== LISTED ENTRIES ==

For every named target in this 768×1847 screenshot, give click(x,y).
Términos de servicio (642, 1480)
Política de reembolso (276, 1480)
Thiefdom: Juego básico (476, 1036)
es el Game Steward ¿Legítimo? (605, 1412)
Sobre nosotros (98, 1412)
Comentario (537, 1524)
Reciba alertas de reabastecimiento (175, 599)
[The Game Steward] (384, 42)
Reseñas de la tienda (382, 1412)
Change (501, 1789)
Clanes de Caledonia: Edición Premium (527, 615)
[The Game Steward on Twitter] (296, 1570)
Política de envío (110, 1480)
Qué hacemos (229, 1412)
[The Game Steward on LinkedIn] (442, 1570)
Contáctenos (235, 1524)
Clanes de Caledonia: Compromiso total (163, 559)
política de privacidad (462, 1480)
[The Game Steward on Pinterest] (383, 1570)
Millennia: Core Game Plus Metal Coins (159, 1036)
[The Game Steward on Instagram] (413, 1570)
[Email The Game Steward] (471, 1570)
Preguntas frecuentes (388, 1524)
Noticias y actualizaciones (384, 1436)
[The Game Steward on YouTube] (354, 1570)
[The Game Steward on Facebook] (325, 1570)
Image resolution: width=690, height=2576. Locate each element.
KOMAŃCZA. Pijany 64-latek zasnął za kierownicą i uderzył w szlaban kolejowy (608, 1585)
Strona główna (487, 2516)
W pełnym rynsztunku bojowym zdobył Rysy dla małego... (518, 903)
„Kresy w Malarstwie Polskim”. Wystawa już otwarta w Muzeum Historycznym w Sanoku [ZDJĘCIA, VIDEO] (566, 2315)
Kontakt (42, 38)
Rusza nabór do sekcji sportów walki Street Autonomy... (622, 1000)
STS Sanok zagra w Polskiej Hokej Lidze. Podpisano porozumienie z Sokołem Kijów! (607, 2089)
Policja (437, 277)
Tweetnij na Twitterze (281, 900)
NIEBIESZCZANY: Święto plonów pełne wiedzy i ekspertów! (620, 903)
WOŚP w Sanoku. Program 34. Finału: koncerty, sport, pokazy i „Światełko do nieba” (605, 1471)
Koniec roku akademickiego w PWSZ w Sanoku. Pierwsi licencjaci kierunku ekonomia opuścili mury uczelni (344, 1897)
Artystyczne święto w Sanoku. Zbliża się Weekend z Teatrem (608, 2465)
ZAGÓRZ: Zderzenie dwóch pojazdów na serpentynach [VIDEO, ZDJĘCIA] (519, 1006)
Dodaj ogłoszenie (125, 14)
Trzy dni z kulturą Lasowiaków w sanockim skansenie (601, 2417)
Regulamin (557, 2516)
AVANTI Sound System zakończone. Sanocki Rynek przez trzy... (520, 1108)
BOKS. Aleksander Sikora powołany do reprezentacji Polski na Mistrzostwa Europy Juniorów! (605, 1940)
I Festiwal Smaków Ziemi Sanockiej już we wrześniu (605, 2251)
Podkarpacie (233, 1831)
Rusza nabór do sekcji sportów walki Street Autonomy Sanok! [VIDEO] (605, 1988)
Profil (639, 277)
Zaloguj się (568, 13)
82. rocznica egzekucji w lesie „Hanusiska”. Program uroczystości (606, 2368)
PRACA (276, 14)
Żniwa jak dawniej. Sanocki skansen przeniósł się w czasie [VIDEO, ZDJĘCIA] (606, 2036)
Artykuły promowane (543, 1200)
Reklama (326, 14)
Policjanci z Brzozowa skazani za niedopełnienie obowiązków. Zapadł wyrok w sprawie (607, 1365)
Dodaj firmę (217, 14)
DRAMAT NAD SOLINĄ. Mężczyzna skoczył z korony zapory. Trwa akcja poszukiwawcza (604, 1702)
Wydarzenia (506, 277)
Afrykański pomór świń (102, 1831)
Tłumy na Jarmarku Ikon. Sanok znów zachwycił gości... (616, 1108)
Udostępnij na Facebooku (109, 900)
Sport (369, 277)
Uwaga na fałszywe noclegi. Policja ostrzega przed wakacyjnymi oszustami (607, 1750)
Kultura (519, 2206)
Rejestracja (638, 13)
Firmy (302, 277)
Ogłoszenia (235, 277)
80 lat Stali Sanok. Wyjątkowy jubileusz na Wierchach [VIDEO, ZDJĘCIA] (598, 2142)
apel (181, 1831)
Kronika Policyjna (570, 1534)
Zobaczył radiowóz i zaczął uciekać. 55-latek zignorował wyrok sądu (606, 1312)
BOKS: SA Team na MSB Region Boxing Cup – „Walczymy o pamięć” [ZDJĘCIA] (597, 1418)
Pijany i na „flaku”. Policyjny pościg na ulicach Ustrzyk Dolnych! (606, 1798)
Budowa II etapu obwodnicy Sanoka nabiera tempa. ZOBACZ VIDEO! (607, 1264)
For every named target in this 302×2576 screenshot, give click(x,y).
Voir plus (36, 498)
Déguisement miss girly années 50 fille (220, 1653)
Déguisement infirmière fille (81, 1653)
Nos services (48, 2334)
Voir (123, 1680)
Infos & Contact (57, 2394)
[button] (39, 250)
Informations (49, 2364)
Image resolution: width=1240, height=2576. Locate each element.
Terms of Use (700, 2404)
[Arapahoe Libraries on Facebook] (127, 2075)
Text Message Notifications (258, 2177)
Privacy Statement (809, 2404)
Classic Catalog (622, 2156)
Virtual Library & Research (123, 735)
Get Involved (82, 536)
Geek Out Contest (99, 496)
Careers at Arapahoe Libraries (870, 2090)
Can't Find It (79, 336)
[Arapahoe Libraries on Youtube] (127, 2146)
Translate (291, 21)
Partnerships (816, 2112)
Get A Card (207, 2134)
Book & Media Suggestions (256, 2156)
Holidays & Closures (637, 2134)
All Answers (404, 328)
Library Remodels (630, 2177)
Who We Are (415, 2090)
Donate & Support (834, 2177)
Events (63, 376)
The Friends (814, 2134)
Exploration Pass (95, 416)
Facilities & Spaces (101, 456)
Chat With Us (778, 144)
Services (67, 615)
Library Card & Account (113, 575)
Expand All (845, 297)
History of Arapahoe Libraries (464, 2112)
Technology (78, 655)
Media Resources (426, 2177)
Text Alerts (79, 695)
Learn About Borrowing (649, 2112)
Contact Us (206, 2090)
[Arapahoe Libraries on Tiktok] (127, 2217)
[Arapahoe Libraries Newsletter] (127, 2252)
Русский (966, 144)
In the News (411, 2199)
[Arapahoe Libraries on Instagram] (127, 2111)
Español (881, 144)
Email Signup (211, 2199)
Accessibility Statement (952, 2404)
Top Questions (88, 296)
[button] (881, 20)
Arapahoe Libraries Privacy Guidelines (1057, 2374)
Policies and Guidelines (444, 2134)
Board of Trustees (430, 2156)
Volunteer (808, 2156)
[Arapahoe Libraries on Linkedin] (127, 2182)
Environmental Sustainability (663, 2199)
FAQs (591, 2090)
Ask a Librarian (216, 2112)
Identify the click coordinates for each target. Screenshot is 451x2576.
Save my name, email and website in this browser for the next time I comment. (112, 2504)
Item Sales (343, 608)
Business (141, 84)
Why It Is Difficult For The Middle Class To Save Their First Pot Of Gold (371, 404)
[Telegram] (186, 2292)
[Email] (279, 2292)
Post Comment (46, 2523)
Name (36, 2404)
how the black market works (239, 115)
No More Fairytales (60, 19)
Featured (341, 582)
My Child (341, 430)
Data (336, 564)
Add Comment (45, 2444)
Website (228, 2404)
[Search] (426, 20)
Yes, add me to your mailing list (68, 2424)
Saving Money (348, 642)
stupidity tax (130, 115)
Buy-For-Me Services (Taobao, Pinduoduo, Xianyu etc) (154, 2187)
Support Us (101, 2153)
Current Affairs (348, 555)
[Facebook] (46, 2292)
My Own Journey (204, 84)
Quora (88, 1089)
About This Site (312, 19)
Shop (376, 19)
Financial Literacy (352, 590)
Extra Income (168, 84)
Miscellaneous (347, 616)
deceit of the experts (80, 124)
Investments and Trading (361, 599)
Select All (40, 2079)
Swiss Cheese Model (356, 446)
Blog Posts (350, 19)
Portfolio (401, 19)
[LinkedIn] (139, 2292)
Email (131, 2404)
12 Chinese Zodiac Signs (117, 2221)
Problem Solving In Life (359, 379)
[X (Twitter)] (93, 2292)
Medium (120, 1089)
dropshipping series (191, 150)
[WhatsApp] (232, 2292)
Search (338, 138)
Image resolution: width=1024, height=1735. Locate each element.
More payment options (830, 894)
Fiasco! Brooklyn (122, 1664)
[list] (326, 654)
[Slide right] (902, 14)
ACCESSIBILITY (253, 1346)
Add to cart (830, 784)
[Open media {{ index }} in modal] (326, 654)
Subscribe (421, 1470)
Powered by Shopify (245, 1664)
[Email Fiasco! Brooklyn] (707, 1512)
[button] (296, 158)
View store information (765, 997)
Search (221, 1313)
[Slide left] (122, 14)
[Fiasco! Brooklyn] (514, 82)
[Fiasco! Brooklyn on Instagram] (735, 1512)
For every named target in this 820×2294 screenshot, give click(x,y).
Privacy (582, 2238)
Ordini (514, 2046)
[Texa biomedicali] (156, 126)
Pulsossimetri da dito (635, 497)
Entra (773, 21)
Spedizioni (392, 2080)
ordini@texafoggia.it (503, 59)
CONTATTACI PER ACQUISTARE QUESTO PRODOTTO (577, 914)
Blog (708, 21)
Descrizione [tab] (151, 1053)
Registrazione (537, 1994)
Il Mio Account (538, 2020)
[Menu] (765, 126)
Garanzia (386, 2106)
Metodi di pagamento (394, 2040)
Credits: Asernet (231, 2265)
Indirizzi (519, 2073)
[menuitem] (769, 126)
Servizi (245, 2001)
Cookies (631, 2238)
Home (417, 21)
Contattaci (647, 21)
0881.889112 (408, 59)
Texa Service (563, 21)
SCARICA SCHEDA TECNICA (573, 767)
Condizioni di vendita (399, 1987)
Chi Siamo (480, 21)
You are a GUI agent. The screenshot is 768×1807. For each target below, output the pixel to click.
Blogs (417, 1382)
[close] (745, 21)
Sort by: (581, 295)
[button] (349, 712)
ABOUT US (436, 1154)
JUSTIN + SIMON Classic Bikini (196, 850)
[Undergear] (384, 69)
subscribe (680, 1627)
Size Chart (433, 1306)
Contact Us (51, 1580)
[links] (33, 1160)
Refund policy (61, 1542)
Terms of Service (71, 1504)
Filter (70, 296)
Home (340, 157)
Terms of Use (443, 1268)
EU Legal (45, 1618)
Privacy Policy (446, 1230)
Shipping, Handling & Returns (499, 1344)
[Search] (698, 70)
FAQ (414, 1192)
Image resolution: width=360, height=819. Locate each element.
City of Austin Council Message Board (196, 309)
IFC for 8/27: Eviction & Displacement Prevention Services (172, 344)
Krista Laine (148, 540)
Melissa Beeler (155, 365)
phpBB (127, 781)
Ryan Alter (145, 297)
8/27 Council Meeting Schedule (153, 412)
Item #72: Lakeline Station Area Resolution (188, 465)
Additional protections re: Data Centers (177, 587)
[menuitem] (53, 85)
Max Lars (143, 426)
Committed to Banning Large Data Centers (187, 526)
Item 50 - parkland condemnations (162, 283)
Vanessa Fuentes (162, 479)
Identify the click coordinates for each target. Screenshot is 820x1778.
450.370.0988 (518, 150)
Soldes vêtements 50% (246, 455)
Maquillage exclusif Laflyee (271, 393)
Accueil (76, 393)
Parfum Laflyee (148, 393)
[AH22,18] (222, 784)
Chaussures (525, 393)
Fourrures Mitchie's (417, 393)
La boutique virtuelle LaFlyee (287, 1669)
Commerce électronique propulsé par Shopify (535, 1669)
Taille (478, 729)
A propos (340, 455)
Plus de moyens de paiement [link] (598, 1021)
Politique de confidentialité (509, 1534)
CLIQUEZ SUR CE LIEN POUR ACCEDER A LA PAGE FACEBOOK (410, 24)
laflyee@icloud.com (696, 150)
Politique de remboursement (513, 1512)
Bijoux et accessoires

===

▶ _ASSIGNED TASK_: What is needed is a copy of every line above in which "element" appears.

▶ _REPLY TO THE EXERCISE_:
Image resolution: width=690, height=2576. Locate each element.
Image resolution: width=1240, height=2576. Locate each element.
Image resolution: width=1024, height=1735. Locate each element.
Image resolution: width=360, height=819. Locate each element.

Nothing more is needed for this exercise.